Mais que font la plupart des entreprises aujourd'hui ? Ils réduisent radicalement leurs effectifs, cherchant désespérément le coût le plus bas. Il est plus intelligent de se différencier, de créer des produits distinctifs et de remplir des niches uniques. Mitsubishi l'a appris à ses dépens. Nous avons découvert que nous ne pouvions pas rivaliser en vendant toujours les téléviseurs, les chaînes stéréo et les appareils électroménagers les moins chers. Plutôt que de tuer ou d'être tués par nos concurrents, nous devons les éviter en créant des produits uniques qui plaisent à des consommateurs particuliers.
4. Coopérer. La vitalité et la diversité de la forêt tropicale proviennent du fait que tous les organismes forment ensemble un ensemble plus efficace. Aujourd'hui, alors que les entreprises évoluent différemment, nous avons besoin les uns des autres pour combler nos lacunes. Mitsubishi, par exemple, ne se développe plus simplement en rachetant des sociétés en tant que filiales. Nous profitons davantage des coentreprises coopératives dans lesquelles nos partenaires conservent leur indépendance, leur spécialité et leur compétence de base. Dans un exemple d'une telle entreprise, Mitsubishi travaille avec un revendeur indépendant d'appareils électroménagers du Wisconsin pour créer une nouvelle entreprise, Air Tech, afin de commercialiser un échangeur d'air et un refroidisseur passifs qui réduisent les coûts énergétiques et aident à prévenir le syndrome des bâtiments malsains. Le produit est né de la collaboration entre Mitsubishi Electric, qui connaissait les technologies, et le concessionnaire, qui a saisi le marché potentiel d'un tel système parmi les architectes et les constructeurs. Ces relations de coopération sont désormais aussi vitales pour notre avenir que nos produits.

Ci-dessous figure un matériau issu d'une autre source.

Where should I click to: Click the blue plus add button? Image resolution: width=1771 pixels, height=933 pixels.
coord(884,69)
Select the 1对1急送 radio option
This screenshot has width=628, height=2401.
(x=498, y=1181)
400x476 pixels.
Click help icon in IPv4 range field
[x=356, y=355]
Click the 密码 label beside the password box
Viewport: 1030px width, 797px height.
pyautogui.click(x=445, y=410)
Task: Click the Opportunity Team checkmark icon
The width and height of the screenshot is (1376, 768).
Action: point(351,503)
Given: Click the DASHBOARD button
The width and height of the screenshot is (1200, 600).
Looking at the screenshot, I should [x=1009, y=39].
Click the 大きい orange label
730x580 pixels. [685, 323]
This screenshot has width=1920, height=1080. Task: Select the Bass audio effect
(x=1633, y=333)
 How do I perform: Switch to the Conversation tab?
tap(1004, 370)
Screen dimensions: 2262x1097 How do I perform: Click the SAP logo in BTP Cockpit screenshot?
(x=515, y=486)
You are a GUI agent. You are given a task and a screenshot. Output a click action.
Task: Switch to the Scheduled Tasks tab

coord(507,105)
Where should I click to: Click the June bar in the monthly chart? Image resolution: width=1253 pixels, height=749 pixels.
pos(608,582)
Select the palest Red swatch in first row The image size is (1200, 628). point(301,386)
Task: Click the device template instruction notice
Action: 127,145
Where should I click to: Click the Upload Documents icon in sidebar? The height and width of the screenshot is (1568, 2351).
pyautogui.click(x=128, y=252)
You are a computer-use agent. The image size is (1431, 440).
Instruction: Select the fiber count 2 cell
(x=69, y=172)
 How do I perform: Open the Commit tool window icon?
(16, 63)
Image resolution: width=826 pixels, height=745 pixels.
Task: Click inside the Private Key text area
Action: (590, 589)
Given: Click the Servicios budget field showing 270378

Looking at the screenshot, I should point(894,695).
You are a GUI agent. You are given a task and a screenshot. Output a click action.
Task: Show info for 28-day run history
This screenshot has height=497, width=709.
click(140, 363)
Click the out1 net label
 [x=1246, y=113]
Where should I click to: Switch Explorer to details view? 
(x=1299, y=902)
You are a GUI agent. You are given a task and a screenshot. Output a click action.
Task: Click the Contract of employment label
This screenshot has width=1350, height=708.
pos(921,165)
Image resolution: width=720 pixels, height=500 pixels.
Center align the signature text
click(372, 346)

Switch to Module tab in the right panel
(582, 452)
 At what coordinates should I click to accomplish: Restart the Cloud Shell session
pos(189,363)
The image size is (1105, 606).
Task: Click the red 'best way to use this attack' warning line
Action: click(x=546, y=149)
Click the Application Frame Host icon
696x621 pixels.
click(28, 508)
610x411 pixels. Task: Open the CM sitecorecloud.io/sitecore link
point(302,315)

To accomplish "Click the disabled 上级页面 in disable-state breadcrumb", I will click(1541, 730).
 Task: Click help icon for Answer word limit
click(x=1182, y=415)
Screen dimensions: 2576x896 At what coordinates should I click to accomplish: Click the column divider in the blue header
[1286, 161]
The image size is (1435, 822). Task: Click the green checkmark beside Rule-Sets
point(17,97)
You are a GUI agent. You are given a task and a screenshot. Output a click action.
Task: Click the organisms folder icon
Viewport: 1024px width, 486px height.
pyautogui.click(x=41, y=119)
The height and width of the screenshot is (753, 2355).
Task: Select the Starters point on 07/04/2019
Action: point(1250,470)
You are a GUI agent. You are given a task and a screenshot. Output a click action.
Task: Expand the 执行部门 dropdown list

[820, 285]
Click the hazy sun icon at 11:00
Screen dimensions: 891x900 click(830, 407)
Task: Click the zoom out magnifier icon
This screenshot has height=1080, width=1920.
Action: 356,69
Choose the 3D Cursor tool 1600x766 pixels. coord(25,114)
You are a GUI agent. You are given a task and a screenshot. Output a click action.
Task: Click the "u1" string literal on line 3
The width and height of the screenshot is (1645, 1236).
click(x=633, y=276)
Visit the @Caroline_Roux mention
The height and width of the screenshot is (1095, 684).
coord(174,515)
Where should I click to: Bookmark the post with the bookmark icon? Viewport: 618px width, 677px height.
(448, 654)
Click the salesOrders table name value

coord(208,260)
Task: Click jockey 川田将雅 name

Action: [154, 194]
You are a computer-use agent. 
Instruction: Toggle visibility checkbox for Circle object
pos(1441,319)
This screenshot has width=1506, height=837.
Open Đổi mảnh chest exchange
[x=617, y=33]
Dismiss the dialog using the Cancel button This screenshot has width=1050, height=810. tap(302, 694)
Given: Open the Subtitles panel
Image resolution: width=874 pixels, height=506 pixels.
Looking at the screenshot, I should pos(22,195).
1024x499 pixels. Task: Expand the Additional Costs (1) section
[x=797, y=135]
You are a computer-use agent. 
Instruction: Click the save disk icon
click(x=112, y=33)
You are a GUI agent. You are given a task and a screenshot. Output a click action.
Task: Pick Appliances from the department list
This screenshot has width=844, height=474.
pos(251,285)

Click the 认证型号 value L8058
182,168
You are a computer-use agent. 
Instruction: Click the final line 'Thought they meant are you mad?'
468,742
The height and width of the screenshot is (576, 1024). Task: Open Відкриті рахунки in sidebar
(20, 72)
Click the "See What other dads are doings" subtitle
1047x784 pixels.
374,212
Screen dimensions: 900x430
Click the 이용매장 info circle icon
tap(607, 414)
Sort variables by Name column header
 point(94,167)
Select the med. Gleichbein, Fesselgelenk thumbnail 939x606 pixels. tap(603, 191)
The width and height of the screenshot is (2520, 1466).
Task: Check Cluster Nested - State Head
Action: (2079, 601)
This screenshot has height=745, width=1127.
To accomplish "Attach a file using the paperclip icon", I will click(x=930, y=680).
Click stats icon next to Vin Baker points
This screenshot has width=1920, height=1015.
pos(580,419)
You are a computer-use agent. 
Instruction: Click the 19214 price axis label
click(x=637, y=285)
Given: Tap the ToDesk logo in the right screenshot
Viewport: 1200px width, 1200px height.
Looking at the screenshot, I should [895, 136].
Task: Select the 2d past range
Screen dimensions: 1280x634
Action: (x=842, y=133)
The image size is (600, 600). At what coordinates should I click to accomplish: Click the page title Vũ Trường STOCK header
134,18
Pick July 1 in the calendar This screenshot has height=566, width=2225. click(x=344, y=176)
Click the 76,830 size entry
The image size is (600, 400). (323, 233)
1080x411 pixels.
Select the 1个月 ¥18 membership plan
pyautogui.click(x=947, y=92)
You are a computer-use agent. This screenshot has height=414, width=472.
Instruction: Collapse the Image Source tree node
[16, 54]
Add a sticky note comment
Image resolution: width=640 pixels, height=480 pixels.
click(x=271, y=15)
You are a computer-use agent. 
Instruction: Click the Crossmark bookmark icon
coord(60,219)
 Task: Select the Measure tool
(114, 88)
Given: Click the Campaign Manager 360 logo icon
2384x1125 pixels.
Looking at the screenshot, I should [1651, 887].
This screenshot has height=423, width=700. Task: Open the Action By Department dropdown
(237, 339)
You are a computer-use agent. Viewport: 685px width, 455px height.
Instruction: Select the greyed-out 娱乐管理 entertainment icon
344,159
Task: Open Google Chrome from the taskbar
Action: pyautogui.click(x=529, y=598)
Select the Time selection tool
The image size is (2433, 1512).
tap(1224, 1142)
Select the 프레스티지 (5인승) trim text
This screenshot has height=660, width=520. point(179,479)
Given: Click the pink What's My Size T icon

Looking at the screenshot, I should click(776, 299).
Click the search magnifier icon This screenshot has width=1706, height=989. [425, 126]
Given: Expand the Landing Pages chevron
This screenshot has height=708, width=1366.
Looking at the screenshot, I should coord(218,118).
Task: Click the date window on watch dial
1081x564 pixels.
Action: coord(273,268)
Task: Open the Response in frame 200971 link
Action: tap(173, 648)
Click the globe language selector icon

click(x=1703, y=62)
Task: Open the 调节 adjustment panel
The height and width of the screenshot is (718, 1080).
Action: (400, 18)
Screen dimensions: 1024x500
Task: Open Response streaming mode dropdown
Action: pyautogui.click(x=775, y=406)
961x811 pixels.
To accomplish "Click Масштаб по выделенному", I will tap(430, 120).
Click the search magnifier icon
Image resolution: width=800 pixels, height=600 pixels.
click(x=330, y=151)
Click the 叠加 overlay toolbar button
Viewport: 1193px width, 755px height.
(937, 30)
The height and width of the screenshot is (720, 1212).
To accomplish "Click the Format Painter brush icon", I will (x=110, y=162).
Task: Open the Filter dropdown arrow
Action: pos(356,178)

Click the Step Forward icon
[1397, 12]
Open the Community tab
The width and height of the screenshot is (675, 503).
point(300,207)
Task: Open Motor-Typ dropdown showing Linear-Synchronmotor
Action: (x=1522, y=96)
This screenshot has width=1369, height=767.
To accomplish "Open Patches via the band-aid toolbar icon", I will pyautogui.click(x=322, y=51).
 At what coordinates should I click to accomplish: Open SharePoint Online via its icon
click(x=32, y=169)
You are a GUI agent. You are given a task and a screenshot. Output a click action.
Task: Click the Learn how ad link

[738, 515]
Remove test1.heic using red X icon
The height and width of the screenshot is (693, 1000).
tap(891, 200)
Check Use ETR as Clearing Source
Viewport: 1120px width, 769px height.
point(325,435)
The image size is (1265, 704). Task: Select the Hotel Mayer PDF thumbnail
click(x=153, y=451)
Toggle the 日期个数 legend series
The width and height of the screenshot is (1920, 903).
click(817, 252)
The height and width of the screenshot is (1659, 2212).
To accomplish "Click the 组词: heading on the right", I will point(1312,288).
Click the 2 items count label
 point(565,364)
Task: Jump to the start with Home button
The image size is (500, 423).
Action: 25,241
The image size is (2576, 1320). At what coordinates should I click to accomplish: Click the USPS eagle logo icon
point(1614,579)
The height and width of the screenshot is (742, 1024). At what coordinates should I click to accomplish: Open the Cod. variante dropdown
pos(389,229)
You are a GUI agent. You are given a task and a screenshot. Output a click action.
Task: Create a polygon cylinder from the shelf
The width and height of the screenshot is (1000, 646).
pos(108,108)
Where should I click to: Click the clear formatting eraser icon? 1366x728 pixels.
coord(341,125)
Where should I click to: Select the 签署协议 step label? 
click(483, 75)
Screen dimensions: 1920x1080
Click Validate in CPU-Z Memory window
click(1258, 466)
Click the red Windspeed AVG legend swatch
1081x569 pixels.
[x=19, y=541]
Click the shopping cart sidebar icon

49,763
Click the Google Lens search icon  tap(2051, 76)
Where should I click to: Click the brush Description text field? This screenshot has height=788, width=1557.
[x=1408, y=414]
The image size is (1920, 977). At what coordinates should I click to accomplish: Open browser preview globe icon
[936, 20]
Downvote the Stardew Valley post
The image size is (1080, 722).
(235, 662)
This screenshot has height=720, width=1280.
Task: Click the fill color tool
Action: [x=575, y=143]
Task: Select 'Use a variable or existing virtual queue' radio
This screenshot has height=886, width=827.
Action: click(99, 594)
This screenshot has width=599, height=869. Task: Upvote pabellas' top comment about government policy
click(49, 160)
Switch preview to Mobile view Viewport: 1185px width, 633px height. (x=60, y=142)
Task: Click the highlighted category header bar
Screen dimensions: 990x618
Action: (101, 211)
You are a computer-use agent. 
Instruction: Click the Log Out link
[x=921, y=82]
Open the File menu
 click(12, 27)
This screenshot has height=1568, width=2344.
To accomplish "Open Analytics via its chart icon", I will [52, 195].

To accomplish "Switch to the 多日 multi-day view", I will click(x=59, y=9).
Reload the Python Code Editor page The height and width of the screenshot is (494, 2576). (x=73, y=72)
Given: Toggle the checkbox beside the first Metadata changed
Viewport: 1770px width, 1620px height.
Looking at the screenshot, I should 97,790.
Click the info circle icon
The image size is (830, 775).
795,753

Au Japon, nous avons deux termes qui nous aident à comprendre pourquoi : omote et ura. Omote est la surface ou le devant d'un objet, la réalité extérieure. Ura est la réalité sous-jacente. En tant qu'hommes d'affaires, nous avons tout faux sur la forêt tropicale. Ce qui est précieux dans la forêt tropicale, ce ne sont pas les arbres que nous pouvons retirer. La vraie valeur de la forêt réside dans son ura-la conception et les relations entre les espèces. Et la mission la plus élevée des entreprises est d'aider à développer pleinement l'écosystème humain, de manière durable comme la forêt tropicale, dans toute notre diversité et complexité.